[MATERIAL PROVIDED]
################

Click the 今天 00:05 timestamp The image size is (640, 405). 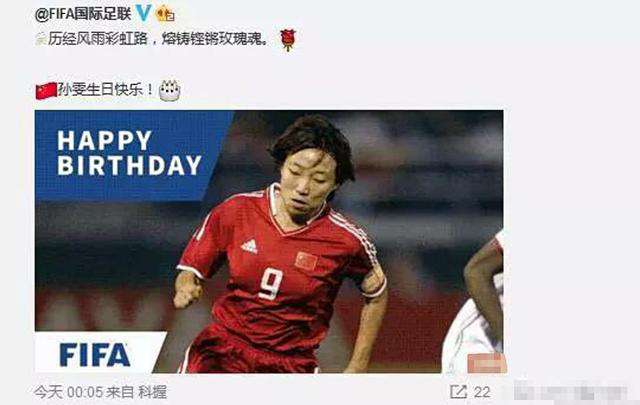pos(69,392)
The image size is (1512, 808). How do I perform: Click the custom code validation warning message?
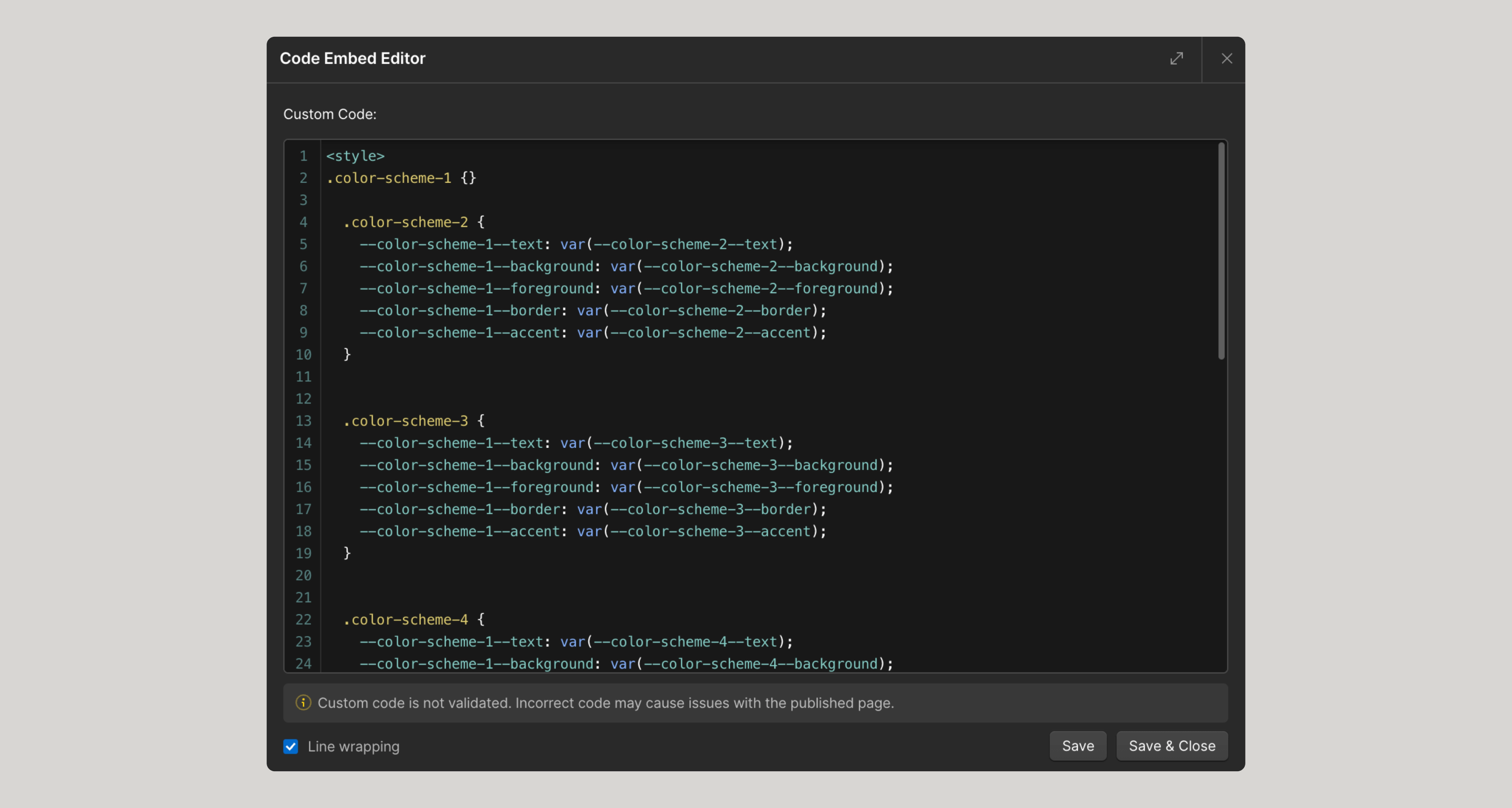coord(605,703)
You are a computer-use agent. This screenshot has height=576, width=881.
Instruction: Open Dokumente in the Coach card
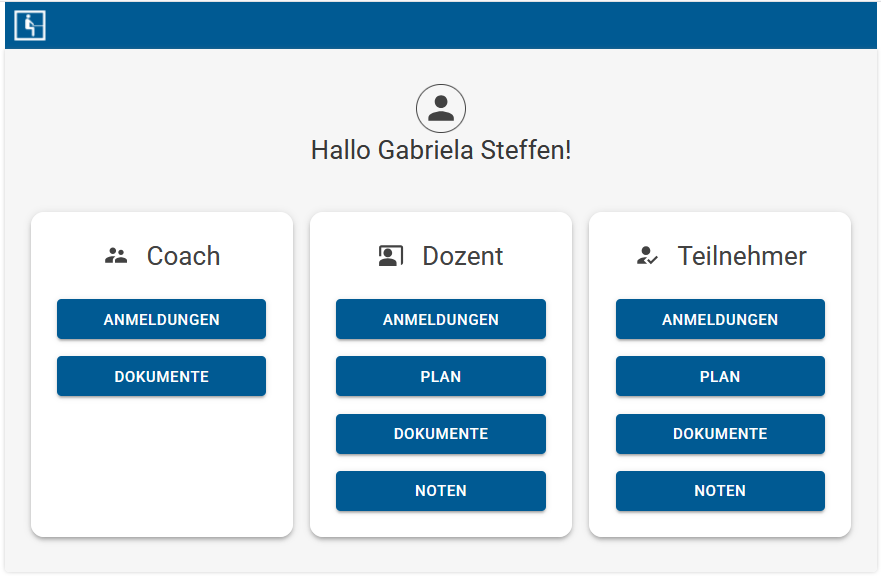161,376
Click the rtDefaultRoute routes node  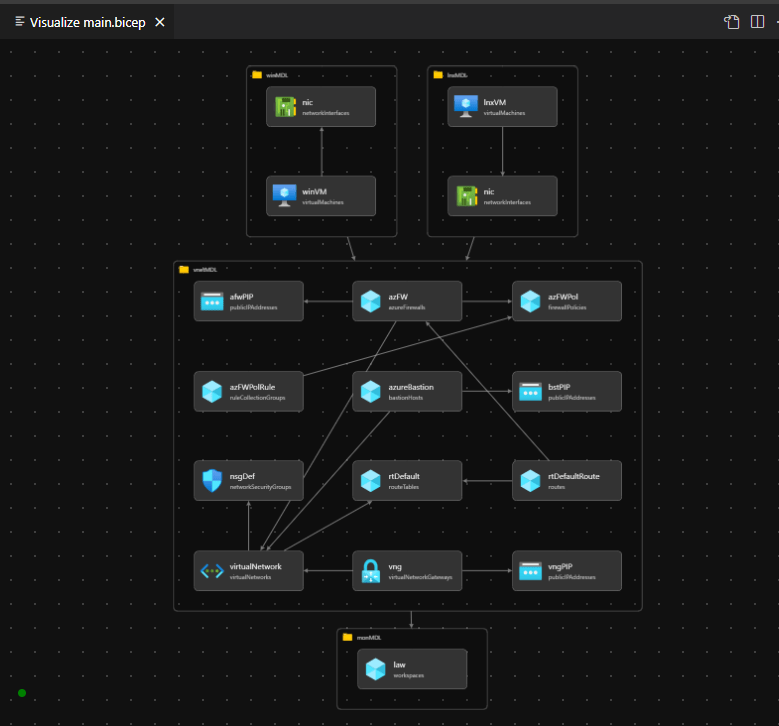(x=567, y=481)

################

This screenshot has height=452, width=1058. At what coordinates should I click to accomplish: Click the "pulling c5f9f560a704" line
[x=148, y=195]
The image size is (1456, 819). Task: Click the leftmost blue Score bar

################

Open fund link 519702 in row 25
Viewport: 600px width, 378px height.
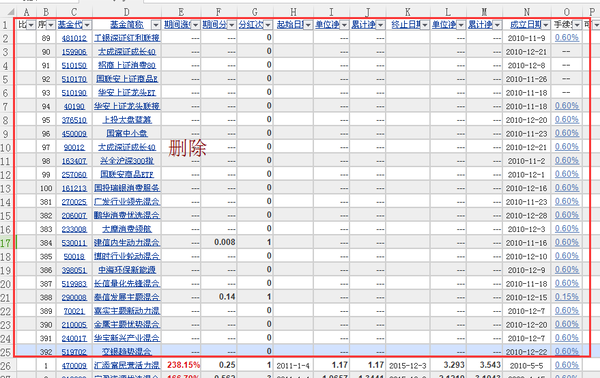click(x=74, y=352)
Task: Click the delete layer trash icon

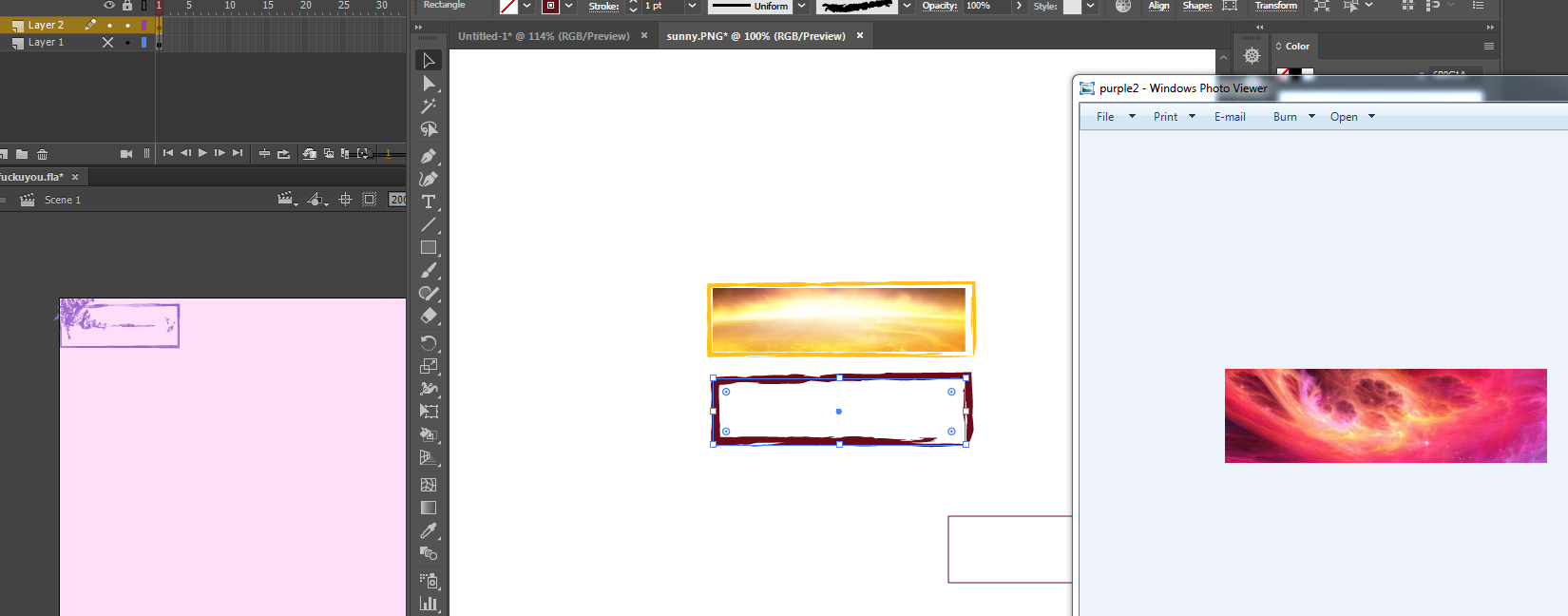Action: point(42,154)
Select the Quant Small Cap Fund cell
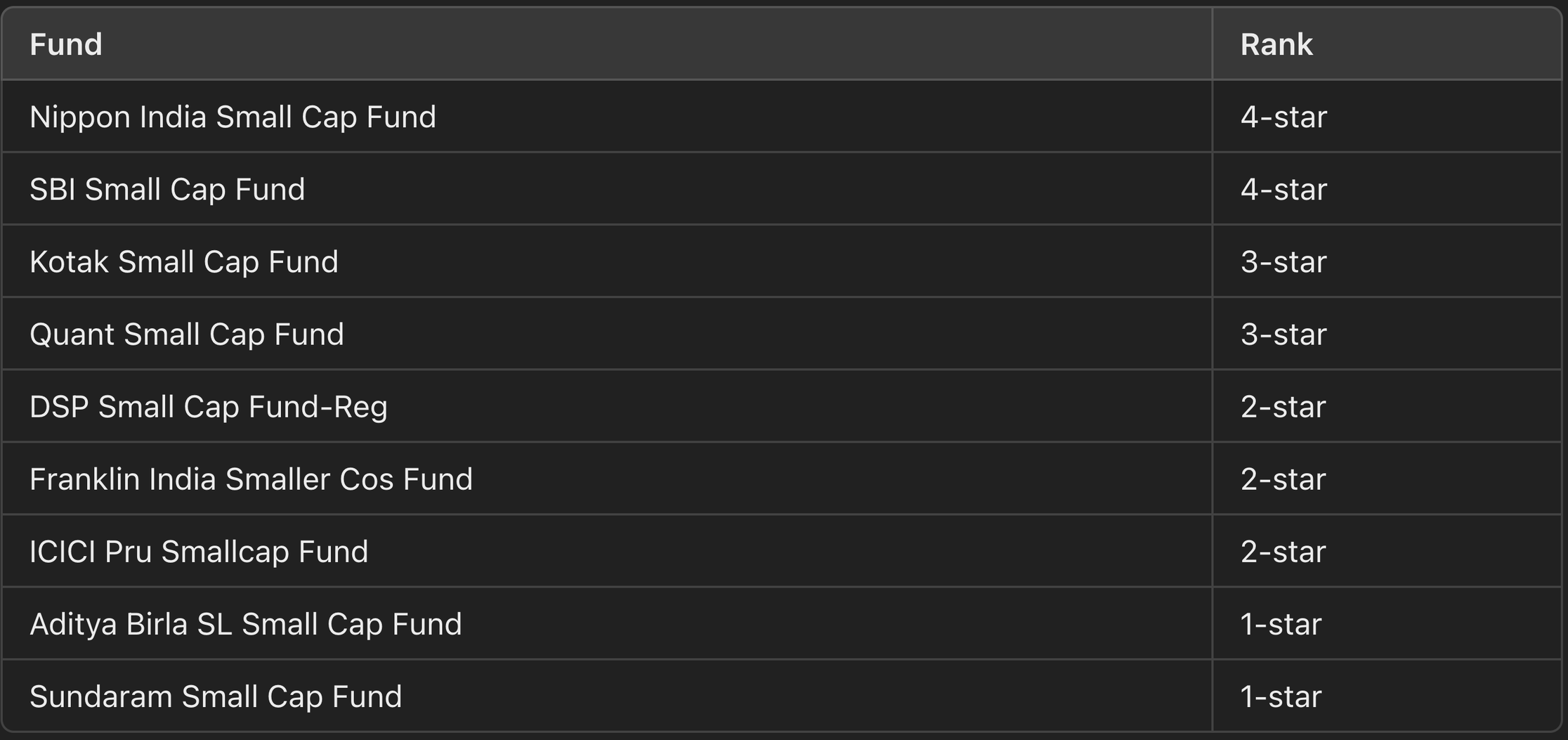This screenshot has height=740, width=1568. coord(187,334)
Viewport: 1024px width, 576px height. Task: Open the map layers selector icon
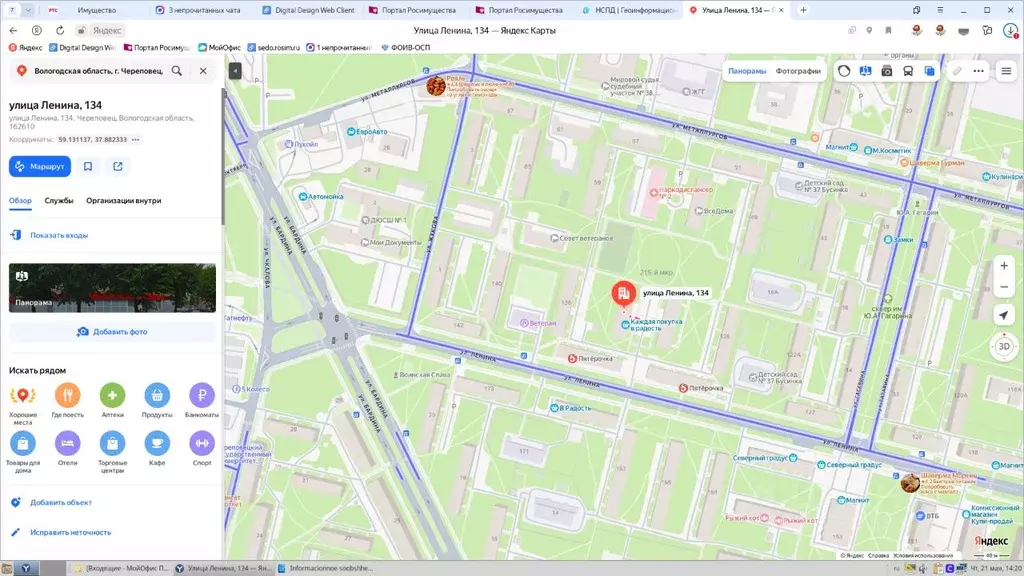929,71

################

[WHAT YOU HAVE TO DO]
Pull out every line of the listing above that contains the word "icon", and copy each of those lines unchanged.

[IN RESPONSE]
Task: Click the delete layer trash icon
Viewport: 1024px width, 576px height. Task: Open the map layers selector icon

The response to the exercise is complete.